◆ Exercise aim:
Find and return every line of the data that contains the word "computer".

════════

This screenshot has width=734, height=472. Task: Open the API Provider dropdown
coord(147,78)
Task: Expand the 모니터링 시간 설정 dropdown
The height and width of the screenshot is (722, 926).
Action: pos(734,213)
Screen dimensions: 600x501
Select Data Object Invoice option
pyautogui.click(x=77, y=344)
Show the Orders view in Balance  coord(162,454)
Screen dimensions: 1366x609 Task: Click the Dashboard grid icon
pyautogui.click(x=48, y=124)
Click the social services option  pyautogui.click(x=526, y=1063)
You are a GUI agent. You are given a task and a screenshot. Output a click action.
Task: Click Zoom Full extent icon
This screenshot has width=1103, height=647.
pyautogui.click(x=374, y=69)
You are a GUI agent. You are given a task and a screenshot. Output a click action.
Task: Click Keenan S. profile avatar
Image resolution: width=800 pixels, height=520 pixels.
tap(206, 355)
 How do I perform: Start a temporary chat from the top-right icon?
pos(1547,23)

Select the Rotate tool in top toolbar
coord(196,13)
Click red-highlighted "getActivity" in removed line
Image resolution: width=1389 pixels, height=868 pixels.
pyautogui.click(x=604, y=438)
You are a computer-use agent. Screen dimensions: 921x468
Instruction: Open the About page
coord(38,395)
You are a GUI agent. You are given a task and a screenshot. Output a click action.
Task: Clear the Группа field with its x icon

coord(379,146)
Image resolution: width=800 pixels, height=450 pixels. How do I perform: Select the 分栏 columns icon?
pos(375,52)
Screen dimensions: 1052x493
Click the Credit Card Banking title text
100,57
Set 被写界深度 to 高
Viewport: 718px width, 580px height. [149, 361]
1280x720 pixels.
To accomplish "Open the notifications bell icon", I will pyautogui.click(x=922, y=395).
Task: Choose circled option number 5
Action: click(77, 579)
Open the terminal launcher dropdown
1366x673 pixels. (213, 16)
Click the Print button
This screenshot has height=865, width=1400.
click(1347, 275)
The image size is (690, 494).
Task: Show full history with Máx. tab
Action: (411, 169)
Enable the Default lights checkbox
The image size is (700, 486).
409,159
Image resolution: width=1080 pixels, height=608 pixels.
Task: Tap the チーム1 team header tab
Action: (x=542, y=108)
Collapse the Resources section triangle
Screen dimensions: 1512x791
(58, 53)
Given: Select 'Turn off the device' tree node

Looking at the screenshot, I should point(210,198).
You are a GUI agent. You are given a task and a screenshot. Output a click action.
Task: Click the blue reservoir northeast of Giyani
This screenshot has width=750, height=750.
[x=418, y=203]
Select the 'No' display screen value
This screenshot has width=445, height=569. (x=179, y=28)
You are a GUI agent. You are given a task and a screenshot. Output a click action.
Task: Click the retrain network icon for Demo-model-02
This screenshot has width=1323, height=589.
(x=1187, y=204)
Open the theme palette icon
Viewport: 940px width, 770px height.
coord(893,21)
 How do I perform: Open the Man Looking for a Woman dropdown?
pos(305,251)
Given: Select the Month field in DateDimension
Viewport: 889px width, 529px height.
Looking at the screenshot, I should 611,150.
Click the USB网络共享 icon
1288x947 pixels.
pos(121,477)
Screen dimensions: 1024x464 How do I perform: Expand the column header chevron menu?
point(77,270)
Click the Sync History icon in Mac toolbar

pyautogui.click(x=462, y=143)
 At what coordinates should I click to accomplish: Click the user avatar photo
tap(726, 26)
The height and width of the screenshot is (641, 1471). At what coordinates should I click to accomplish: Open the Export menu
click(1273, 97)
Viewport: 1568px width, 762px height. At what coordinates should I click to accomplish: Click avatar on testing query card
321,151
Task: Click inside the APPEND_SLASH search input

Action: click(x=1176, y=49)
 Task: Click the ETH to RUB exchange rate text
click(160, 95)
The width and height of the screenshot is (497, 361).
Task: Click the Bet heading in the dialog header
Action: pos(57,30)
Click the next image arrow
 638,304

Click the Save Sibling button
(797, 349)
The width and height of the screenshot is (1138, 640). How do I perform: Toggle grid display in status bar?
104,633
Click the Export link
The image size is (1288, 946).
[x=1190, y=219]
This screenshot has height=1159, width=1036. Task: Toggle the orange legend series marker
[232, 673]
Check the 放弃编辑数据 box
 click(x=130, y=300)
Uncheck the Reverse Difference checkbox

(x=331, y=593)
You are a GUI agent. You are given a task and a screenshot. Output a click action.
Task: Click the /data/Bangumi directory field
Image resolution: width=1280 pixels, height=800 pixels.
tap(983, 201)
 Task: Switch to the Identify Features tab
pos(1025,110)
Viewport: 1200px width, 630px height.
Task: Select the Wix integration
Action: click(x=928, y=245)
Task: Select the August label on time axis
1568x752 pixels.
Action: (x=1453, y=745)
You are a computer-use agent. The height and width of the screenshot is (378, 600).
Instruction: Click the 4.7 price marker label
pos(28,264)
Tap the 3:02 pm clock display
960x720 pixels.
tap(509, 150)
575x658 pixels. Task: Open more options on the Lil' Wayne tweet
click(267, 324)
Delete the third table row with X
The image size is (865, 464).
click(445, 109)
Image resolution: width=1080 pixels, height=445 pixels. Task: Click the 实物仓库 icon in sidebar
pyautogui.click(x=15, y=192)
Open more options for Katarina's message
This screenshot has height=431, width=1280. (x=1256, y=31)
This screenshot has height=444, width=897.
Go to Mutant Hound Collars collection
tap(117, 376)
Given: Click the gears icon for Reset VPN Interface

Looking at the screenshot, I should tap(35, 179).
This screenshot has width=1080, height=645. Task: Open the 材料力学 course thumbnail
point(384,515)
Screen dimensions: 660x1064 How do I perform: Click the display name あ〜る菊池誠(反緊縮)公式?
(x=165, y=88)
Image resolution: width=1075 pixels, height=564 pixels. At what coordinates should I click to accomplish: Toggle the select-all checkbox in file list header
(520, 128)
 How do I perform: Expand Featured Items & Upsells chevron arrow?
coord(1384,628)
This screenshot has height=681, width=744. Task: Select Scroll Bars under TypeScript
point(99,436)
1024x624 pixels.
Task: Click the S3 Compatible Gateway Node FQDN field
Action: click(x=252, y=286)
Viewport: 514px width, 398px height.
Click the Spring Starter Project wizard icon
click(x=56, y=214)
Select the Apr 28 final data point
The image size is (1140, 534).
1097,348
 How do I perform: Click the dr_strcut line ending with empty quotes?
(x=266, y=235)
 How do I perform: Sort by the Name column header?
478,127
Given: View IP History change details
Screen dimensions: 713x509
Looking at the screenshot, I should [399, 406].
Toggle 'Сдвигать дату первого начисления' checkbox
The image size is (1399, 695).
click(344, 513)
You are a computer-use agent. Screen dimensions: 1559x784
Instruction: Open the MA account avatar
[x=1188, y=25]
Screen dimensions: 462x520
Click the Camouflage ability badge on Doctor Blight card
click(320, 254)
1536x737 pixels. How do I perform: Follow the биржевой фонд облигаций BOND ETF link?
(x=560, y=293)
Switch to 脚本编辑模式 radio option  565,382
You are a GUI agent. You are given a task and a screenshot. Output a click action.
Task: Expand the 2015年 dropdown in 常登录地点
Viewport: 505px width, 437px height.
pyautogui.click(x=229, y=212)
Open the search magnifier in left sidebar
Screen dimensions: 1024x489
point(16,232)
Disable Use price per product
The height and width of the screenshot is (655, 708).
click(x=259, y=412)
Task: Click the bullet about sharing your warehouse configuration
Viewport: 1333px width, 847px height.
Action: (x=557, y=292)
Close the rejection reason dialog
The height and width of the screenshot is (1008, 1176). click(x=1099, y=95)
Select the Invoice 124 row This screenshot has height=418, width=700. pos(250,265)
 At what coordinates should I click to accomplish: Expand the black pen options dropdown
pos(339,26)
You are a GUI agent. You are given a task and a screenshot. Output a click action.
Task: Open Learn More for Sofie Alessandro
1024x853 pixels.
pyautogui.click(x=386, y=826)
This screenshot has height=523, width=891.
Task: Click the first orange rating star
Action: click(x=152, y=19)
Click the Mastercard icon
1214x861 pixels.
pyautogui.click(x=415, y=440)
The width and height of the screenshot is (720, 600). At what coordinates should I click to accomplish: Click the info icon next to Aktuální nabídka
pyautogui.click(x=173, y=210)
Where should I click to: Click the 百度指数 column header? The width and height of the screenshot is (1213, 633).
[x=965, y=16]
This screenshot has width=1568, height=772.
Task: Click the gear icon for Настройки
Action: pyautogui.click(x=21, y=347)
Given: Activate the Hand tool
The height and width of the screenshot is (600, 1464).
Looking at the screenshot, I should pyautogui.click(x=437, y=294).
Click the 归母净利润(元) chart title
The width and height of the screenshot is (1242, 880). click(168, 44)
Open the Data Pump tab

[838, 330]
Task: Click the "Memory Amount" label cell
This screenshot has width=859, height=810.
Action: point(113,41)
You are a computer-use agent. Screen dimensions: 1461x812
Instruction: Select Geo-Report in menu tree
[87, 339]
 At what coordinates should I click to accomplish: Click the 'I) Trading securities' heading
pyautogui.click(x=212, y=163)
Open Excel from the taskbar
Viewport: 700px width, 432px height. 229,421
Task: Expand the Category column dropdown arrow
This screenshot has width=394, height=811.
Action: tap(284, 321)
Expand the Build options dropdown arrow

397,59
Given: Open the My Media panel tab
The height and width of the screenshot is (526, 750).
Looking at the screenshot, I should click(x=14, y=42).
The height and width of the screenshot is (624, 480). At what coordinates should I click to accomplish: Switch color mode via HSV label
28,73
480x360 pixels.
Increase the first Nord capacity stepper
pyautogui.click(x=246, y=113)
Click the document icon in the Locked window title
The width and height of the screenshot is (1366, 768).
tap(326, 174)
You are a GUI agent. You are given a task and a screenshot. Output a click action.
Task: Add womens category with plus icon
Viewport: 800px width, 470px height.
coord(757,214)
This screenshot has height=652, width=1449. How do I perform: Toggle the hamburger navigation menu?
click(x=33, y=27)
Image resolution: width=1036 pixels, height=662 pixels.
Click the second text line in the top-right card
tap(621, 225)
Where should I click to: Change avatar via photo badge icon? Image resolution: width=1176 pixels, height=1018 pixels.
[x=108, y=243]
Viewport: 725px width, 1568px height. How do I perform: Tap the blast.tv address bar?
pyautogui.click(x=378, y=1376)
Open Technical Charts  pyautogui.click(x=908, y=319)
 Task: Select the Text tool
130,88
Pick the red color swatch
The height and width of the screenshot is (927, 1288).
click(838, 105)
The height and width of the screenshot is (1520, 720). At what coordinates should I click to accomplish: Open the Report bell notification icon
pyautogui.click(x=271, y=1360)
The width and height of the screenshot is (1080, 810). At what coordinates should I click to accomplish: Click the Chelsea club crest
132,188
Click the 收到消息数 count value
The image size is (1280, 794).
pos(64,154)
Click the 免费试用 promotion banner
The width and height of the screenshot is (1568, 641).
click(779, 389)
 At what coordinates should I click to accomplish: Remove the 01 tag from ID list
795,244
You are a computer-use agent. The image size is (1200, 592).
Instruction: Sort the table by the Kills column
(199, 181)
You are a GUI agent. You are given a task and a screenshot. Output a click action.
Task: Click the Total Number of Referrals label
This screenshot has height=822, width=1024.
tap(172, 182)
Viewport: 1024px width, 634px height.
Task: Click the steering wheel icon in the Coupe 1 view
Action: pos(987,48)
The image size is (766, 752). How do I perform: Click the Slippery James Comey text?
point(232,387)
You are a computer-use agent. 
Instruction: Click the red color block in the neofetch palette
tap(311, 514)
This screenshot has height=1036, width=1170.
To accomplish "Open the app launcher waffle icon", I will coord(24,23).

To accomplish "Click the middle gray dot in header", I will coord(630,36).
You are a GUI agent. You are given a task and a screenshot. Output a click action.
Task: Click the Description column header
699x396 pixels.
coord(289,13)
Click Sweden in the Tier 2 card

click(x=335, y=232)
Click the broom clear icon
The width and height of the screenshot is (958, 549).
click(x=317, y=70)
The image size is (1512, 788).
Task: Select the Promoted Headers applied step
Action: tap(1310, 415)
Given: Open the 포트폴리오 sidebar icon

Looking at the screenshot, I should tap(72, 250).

════════

◆ Response:
You are a computer-use agent. Screen dimensions: 921x468
You are a computer-use agent. The height and width of the screenshot is (378, 600).
You are a computer-use agent. Screen dimensions: 1559x784
You are a computer-use agent. Screen dimensions: 1461x812
You are a computer-use agent. The image size is (1200, 592).
You are a computer-use agent. 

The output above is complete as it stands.